How are we unique in the animal kingdom? The defining feature of modern humans relative to other primates is brain size, which has been stable in our kind for about 200,000 years at approximately 1,300 cubic centimeters. Theories differ about why selection favored the big-brained and gave rise to us. The Economist provides a succinct run-down:

“The ultimate cause of human brain expansion thus remains unknown. Toolmaking is one explanation. A more intriguing theory is that human brains are the equivalent of brightly colored plumage in birds, permitting the sexes to show off to each other what good mates they would make. Yet another idea, the Machiavellian-intelligence hypothesis, is that big brains enable people to manipulate others to their own advantage—a trick that the invention of language would also assist. Nor need manipulation be malevolent. Collaboration is also a form of manipulation. These ideas are not, of course, mutually exclusive. Any or all of them may be correct.”

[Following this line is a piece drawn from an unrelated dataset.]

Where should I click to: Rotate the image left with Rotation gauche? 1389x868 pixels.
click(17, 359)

The human brain grew in response to natural, selective pressures, and as it grew it was able to advance its evolutionary ambition in new and multifaceted ways not available to other animals: advanced language. Culture. Art. Markets.

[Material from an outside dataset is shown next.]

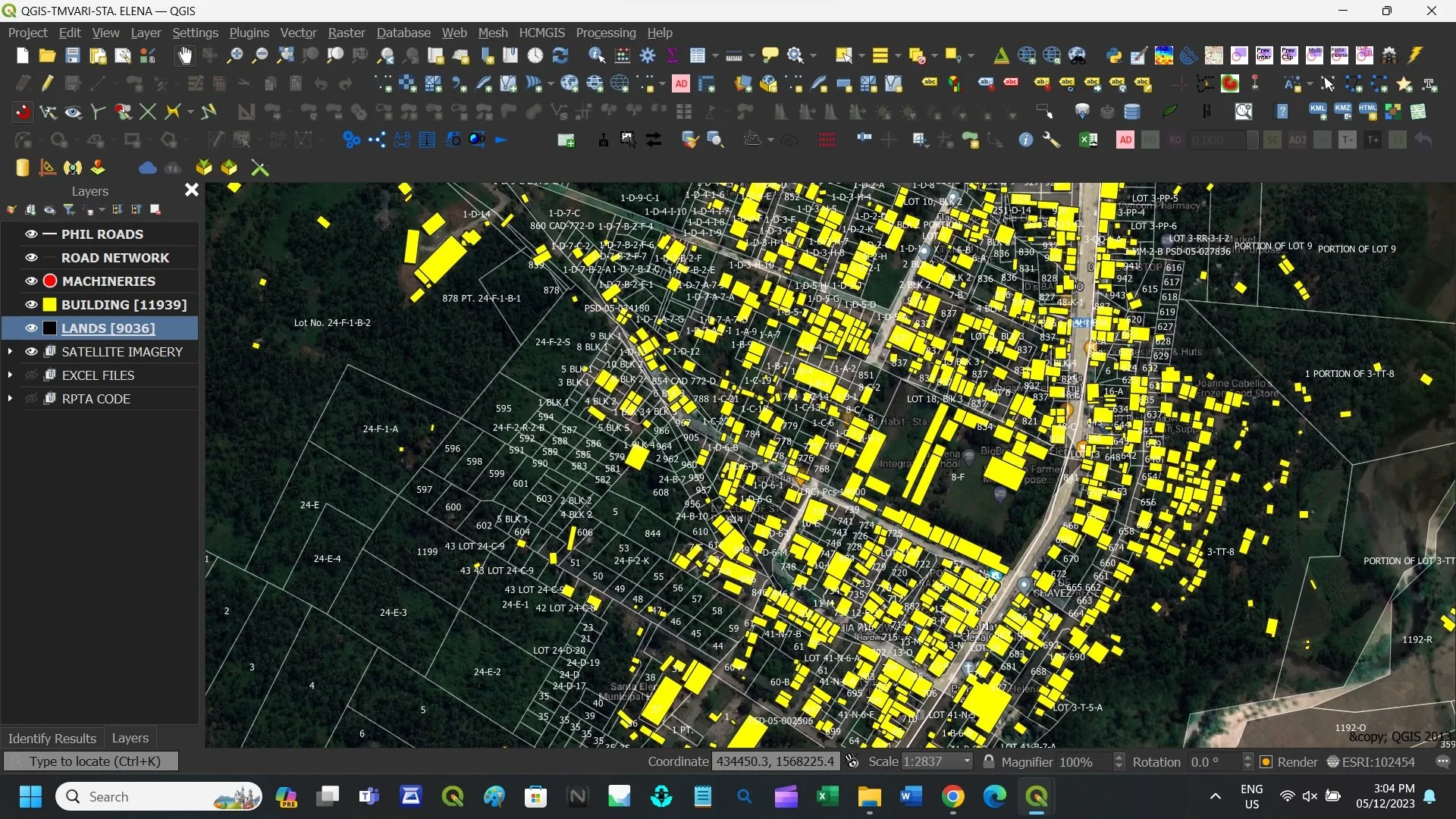Viewport: 1456px width, 819px height.
Task: Click the Toggle Editing pencil icon
Action: [x=47, y=83]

Although we have come to possess these advanced tools, our use of these tools varies and is often imperfect. In order to fulfill its need to perpetuate, an organism will decide on its best course of action in any given moment based on what will return the most evolutionary benefit for the cost involved. But because perfect knowledge doesn’t exist—contrary to the espoused characteristics of homo economicus—an organism is taking what it perceives to be its highest percentage shot, given what it can and does know.

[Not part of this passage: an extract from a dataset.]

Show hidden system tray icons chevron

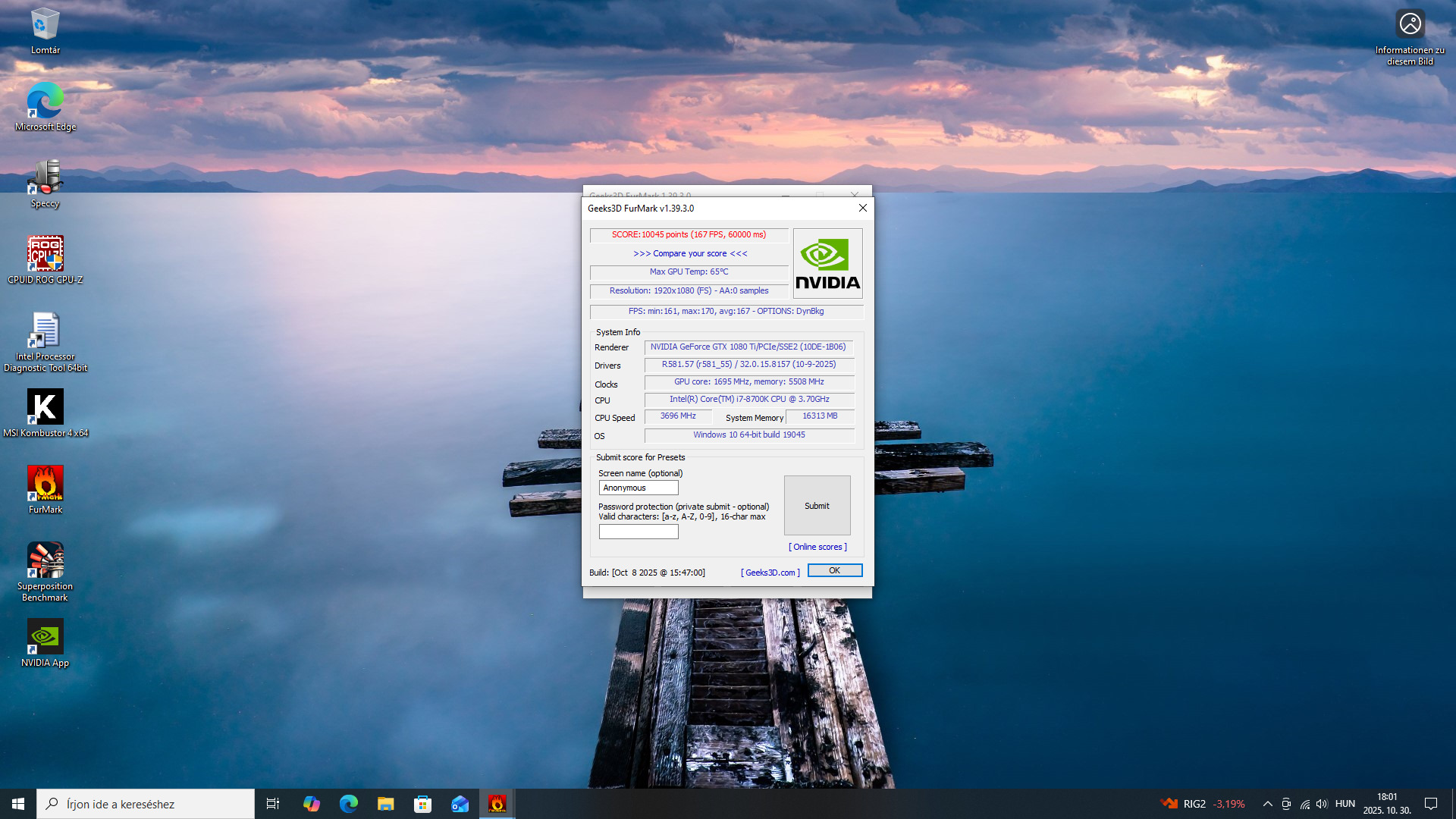click(x=1267, y=804)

Consequently, the gaps in our knowledge can be vast; our behavior reflects our evolutionary interests, even if that behavior seems to occur in contradiction to information science shows us is true. Our belief systems are built around evolutionary success, not objective truth. Some presently unbelievable sounding belief systems have emerged, and that is because they have often greatly facilitated our evolutionary ambition. A person can quickly come to believe the world is flat, for example, if one determines that membership in a group that holds flat-eartherism as a tenet is aiding one’s security, well-being and prosperity. For humans, social inclusion is wonderful and social exclusion is extremely painful. If believing that fossil fuels are indefinitely the global economy’s best and only real source of energy is a badge you need to wear to belong to your group, you’ll do it.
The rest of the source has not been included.